--- START Passage to read ---
After the tribe of Gallia Belgica was defeated by Caesar in 57 BC, 4,000 of their men participated in the battle of Alesia in 53, led by their chief Commius. They revolted again in 51 BC, after which they maintained a friendly relationship with Rome, as Commius received sovereignty over the neighbouring Morini. The quality of their woollens is still mentioned in 301 AD by Diocletian's Price Edict.
An offshoot of the Belgic tribe probably entered Britain before 54 BC, successively ruled by kings Commius, Tincommius, Eppillus and Verica. After 43 BC, only parts of the area were controlled by king Claudius Cogidubnus, after which they fell under Roman power.
They are mentioned as Atrebates by Caesar (mid-1st c. BC) and Pliny (1st c. AD), as Atrebátioi (Ἀτρεβάτιοι) by Strabo (early 1st c. AD), as Atribátioi (Ἀτριβάτιοι) by Ptolemy (2nd c. AD), as Atrébas (Ἀτρέβας) by Cassius Dio (3rd c. AD), and as Atrabatis in the Notitia Dignitatum (5th c. AD).
The name Atrebates (sing. Atrebas) means in Gaulish 'inhabitants, land-owners, possessors of the soil', stemming from the Proto-Celtic root *attreb(ā)- ('settlement') attached to the suffix -ates ('belonging to'),[note 1] ultimately from Proto-Indo-European *treb- ('settlement').[note 2]
The city of Arras, attested as civitas Atrabatum ca. 400 AD ('civitas of the Atrebates', Atrebatis in 881, Arras in 1137), the region of Artois, attested as pago Atratinse in 799 ('pagus of the Abrates', Atrebatense castrum in 899, later Arteis), and the region of Arrouaise, attested as Atravasia silva ca. 1050 ('forest of the Atrebates', Arwasia in 1202) all stem from the tribal name.
--- END Passage to read ---
--- START Data lines ---
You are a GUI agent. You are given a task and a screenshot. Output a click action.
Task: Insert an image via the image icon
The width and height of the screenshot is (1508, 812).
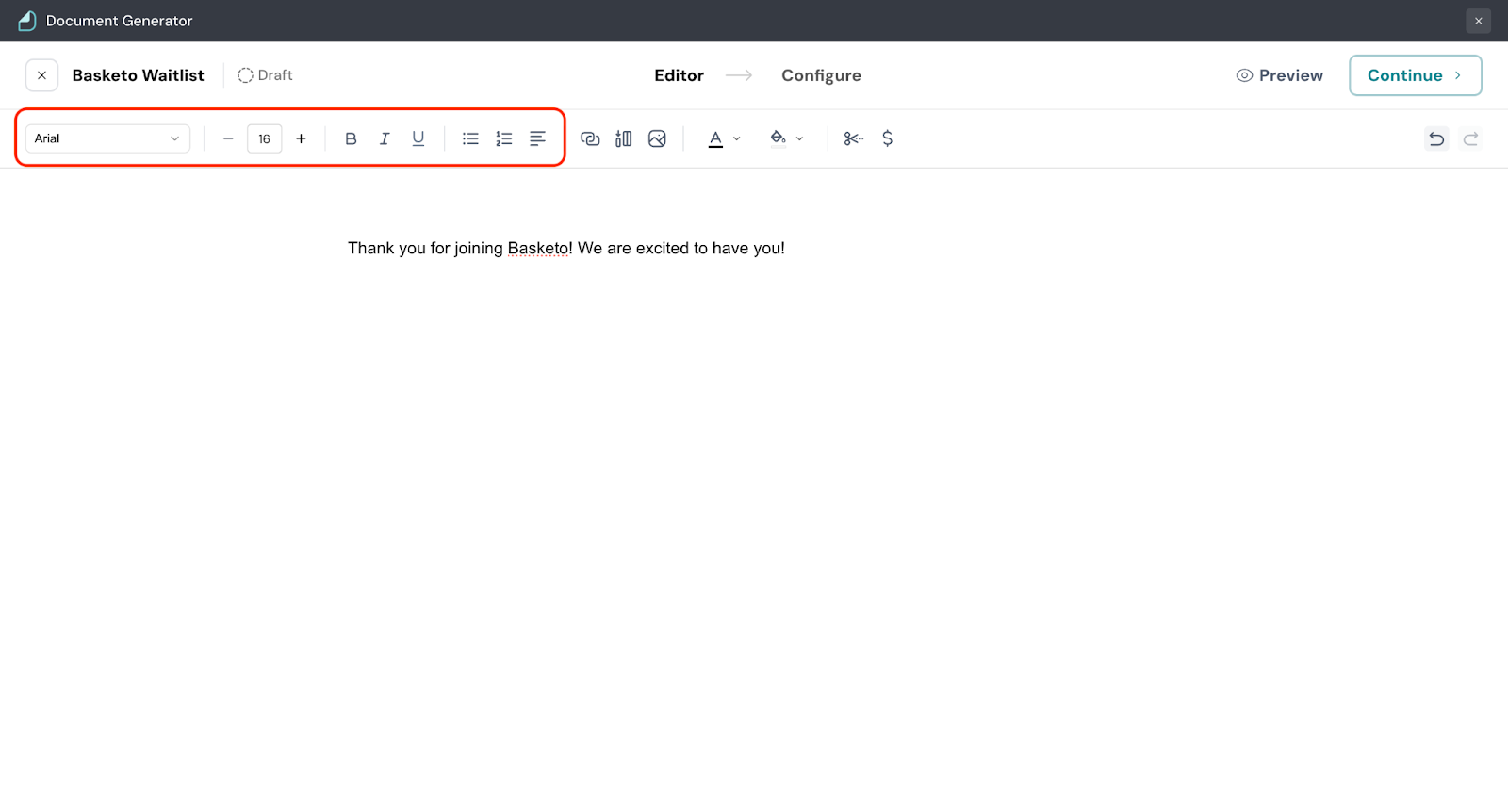coord(657,138)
--- END Data lines ---
> **What to work on**
**1)** Name every ancient writer who, according to the text about the Atrebates, mentions the tribe.
**2)** Pick up the text about the Atrebates after its last sentence and carry it on.

> **Set of answers**
**1)** Caesar, Pliny, Strabo, Ptolemy, Cassius Dio

**2)**
The Belgic Atrebates dwelled in the present-day region of Artois, in the catchment area of the Scarpe river. They commanded two hill forts: a large and central one near Arras, and a frontier one on the Escaut river. The Atrebates were separated from the Ambiani by the Canche river.
During the Roman period, their centre was transferred from the hill-fort of Etrun to Nemetocennae (present-day Arras), on an important road junction. The name Nemetocennae possibly meant in Gaulish 'from the sacred wood, from the sanctuary'.[note 3] It is later attested as Metacon by Ptolemy (ca. 170 AD), and as Nemetacum (ca. 300 AD) or Nemetaco (365), with the same root nemet- ('sacred wood' > 'sanctuary') attached to the Gaulish suffix -acos.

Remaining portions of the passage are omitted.